Split a une manière très problématique de répondre à cette question. Problématique et inédite. Sa conclusion n’a pas grand chose à voir avec les happy ends qui caractérisent les films que Shyamalan a réalisés à l’époque où il était encore le petit seigneur d’Hollywood (époque, aujourd’hui encensée, du Sixième sens, Signs, Le Village). Quelque chose s’est peu à peu grippé dans sa machine narrative, tandis que le souci de moralité semble avoir disparu de ses récits. Dans The Visit, le massacre final des grands-parents psychopathes enclenche une réconciliation familiale (la mère insouciante retrouve ses deux enfants sains et saufs), mais le film ne tire aucune morale de l’histoire vécue par les enfants – son épilogue tenant, cyniquement, dans une chanson de rap.
A la fin de Split, la Bête, examinant les cicatrices sur la peau de Casey, lui dit : « Réjouis-toi ». Étrange injonction, qui justifie rétrospectivement la soumission de la captive : Casey n’a rien à craindre de la Bête parce qu’elle la connaît déjà. Une scène de son enfance rappelant Le Petit chaperon rouge montre son oncle, presque nu, l’invitant à « venir jouer avec le loup ». Cette scène traumatique, qui se rejoue dans le sous-sol de Split sur un registre plus métaphorique, marque le moment de la rencontre avec l’antagoniste. C’est à cet instant que la Bête devient le miroir des fêlures de Casey. Effet de bouclage typique de l’écriture de Shyamalan, dont les récits, toujours truffés de symboles, travaillent à l’élaboration de leur propre herméneutique. L’explication psychiatrique ne peut qu’échouer : Kevin n’est pas un avatar de Norman Bates dont il serait possible de régler le « cas » dans un dénouement explicatif, c’est un personnage qui sort peu à peu de son rôle de schizophrène pour devenir une pure allégorie – celle d’une force qui ne reconnaît que la Force. C’est ainsi qu’il faut comprendre le « Réjouis-toi » lancé à Casey, comme le clin d’œil final à Incassable. Distinguée par la Bête, presque élue par elle, la jeune fille est sortie de son rôle passif de victime, elle comprend désormais pleinement son histoire, elle comprend qu’elle ne sera plus jamais captive.

_Données fournies_

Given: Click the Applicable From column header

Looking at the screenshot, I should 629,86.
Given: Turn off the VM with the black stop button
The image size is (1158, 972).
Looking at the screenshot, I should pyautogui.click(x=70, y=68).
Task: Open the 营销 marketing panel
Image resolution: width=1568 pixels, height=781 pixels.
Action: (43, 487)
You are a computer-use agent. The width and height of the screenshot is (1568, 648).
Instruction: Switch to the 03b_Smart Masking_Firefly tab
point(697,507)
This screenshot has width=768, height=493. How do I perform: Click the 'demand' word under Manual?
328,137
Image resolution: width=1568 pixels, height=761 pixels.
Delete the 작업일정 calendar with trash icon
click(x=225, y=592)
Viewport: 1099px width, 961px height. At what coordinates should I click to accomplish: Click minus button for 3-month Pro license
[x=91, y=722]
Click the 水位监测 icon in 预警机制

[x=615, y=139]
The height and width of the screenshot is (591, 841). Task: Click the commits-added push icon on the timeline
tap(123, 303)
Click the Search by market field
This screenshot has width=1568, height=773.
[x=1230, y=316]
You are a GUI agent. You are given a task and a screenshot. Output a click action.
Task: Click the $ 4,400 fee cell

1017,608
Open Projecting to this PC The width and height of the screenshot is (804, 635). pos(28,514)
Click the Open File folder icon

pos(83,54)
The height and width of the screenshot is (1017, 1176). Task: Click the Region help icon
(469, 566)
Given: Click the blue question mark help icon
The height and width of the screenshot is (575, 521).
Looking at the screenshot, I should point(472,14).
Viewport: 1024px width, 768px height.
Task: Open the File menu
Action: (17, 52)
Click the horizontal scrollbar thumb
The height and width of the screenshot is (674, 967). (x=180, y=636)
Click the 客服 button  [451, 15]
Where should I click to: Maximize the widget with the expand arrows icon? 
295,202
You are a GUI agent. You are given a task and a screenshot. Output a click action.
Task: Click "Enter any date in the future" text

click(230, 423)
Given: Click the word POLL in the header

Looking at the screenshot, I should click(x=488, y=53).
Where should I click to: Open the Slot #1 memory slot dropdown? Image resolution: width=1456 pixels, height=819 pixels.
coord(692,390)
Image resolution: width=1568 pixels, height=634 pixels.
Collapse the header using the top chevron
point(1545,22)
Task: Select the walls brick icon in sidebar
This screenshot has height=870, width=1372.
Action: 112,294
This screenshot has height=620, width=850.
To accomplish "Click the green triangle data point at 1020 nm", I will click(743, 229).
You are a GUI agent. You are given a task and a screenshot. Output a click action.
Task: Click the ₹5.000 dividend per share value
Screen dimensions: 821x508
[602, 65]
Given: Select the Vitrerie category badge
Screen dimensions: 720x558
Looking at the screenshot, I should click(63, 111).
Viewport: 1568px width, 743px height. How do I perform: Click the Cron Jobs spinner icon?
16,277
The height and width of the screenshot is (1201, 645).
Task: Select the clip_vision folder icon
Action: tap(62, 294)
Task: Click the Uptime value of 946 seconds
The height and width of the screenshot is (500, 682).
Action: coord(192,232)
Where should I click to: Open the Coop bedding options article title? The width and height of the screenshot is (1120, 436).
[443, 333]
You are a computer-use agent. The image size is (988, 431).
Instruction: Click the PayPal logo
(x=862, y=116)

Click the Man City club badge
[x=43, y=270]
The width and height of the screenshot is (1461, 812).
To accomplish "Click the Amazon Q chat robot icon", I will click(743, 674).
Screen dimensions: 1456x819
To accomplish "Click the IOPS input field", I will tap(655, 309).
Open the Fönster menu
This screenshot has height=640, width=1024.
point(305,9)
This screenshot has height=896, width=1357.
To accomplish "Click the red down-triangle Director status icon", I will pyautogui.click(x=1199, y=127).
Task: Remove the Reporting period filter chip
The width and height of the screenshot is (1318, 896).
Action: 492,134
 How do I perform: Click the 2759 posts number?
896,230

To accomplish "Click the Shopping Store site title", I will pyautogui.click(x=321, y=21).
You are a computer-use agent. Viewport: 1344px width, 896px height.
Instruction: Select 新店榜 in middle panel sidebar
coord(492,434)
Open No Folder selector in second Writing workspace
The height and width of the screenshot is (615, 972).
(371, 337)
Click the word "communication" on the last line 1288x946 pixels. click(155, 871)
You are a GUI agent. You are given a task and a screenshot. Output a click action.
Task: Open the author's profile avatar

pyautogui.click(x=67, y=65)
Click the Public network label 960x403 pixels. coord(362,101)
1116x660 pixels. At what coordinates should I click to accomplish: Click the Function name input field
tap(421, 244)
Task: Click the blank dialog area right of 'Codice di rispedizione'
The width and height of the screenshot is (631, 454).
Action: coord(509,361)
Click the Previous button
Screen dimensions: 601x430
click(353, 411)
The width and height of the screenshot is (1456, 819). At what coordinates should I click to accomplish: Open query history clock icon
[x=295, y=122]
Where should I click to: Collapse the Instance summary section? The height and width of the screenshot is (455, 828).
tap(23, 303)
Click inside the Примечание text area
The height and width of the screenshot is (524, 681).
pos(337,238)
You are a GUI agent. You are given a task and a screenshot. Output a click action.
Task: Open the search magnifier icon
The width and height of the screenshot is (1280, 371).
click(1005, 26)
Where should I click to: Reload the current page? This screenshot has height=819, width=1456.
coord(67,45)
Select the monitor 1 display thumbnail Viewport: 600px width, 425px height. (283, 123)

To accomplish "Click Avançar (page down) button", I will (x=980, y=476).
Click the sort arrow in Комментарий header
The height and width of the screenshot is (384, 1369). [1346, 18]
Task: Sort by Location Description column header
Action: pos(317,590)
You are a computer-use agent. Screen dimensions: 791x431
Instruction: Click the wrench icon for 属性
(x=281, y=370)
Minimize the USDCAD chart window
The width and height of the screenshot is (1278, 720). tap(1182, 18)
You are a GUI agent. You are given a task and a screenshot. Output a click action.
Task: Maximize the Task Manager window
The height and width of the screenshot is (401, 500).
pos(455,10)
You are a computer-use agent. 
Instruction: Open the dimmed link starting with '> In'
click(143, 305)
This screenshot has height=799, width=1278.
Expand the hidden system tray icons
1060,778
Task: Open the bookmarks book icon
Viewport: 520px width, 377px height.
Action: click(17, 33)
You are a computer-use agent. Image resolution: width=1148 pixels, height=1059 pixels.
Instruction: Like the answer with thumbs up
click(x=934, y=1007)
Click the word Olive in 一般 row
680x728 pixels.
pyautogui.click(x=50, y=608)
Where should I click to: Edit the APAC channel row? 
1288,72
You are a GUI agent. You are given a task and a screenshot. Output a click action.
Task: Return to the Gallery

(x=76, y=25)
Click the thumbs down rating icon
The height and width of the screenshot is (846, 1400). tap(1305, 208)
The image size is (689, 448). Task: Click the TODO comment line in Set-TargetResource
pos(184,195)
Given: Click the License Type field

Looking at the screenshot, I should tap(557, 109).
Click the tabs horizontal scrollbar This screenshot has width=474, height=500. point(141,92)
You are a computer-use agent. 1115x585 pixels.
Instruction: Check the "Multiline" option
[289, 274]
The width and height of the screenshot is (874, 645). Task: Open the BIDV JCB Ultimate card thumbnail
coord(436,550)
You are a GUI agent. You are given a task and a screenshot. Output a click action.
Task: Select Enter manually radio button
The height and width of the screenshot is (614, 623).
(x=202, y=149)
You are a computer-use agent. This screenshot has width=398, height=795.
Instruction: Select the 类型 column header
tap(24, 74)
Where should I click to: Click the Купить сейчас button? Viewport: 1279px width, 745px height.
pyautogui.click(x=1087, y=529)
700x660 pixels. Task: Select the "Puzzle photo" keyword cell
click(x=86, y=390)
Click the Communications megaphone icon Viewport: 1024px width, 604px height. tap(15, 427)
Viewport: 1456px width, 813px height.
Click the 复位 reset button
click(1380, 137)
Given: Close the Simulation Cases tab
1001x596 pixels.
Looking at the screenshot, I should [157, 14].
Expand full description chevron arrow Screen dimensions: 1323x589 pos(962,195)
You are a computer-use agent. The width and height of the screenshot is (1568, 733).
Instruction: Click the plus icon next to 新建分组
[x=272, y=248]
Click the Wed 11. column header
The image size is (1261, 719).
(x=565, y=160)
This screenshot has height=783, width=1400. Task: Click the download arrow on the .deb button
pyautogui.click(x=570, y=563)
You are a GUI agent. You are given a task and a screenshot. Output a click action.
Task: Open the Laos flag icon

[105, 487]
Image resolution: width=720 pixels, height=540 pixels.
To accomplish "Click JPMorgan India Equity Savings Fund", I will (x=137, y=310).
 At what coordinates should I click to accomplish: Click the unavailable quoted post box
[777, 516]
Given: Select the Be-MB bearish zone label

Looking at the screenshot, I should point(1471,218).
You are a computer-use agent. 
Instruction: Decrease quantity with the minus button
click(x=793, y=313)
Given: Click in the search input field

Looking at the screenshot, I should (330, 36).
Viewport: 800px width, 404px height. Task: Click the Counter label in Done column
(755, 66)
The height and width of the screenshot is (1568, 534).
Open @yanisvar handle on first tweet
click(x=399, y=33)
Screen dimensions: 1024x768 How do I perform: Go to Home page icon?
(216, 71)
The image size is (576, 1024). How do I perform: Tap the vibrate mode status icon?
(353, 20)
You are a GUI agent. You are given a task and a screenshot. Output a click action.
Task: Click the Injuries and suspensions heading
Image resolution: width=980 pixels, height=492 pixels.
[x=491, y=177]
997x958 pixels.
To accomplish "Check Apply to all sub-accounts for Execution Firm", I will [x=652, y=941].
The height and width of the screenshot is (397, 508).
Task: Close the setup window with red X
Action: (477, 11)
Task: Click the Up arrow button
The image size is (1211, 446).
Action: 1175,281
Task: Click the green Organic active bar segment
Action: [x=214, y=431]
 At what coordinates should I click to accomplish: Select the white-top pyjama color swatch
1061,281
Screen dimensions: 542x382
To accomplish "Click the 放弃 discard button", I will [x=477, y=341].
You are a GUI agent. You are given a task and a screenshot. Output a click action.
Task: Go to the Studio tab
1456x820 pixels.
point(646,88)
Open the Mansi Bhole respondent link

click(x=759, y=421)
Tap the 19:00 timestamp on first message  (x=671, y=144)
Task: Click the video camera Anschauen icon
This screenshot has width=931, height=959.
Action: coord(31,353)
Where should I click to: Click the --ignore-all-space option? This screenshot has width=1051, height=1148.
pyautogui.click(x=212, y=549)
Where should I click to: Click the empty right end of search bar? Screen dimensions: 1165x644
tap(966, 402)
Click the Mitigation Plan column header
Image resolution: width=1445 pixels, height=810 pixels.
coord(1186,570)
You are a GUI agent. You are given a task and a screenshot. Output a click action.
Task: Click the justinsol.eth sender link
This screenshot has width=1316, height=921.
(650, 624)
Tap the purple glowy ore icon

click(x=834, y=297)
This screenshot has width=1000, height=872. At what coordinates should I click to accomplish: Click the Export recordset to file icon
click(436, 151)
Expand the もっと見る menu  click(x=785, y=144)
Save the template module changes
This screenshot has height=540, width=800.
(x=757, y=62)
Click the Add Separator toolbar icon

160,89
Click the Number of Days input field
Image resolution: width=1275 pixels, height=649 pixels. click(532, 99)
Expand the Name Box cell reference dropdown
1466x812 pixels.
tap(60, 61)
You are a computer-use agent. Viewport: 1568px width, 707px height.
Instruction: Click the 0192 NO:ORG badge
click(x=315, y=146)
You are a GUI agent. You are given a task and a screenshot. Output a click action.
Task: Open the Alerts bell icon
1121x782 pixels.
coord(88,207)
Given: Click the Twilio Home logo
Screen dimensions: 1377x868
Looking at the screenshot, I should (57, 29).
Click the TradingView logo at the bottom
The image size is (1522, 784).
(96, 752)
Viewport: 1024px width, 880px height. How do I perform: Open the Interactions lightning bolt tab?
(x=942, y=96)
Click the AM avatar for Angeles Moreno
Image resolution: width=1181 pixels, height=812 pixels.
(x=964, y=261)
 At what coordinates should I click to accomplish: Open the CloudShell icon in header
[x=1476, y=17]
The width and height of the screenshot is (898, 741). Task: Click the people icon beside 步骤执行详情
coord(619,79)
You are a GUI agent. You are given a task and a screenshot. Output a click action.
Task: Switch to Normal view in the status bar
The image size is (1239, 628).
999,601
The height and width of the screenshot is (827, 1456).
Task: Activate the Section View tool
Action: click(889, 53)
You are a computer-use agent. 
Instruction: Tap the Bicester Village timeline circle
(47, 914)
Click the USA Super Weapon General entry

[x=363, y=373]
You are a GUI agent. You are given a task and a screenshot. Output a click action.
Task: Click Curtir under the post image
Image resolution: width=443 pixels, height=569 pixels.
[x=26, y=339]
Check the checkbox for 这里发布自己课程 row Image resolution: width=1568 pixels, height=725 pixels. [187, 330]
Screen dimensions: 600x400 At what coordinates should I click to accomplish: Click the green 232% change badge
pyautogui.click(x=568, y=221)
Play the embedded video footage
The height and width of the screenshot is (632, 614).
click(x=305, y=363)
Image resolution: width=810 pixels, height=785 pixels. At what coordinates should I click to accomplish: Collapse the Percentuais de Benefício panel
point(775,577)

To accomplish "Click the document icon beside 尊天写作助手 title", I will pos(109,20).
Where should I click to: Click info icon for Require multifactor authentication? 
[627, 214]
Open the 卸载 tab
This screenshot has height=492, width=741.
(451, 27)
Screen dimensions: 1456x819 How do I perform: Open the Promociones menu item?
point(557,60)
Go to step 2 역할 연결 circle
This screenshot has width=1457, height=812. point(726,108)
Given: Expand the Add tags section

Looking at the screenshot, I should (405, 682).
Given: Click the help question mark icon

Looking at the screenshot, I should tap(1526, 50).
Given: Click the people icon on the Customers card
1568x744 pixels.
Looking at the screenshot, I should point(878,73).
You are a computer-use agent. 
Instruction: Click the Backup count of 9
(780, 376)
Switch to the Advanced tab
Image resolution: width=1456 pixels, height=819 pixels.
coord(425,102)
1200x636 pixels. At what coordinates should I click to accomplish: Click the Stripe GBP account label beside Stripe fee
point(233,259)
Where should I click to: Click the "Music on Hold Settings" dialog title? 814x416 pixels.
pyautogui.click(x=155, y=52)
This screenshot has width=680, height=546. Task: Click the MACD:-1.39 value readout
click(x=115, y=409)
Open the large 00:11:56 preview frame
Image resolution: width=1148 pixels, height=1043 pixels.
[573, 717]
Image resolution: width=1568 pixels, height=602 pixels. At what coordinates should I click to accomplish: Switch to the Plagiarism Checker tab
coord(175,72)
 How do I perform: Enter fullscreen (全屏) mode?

_Exercice court_
Reproduisez à l'identique le passage de l'analyse de Split qui commence à « Split a une » et va jusqu'à « chanson de rap. » inclus.

_Réponse complète_
Split a une manière très problématique de répondre à cette question. Problématique et inédite. Sa conclusion n’a pas grand chose à voir avec les happy ends qui caractérisent les films que Shyamalan a réalisés à l’époque où il était encore le petit seigneur d’Hollywood (époque, aujourd’hui encensée, du Sixième sens, Signs, Le Village). Quelque chose s’est peu à peu grippé dans sa machine narrative, tandis que le souci de moralité semble avoir disparu de ses récits. Dans The Visit, le massacre final des grands-parents psychopathes enclenche une réconciliation familiale (la mère insouciante retrouve ses deux enfants sains et saufs), mais le film ne tire aucune morale de l’histoire vécue par les enfants – son épilogue tenant, cyniquement, dans une chanson de rap.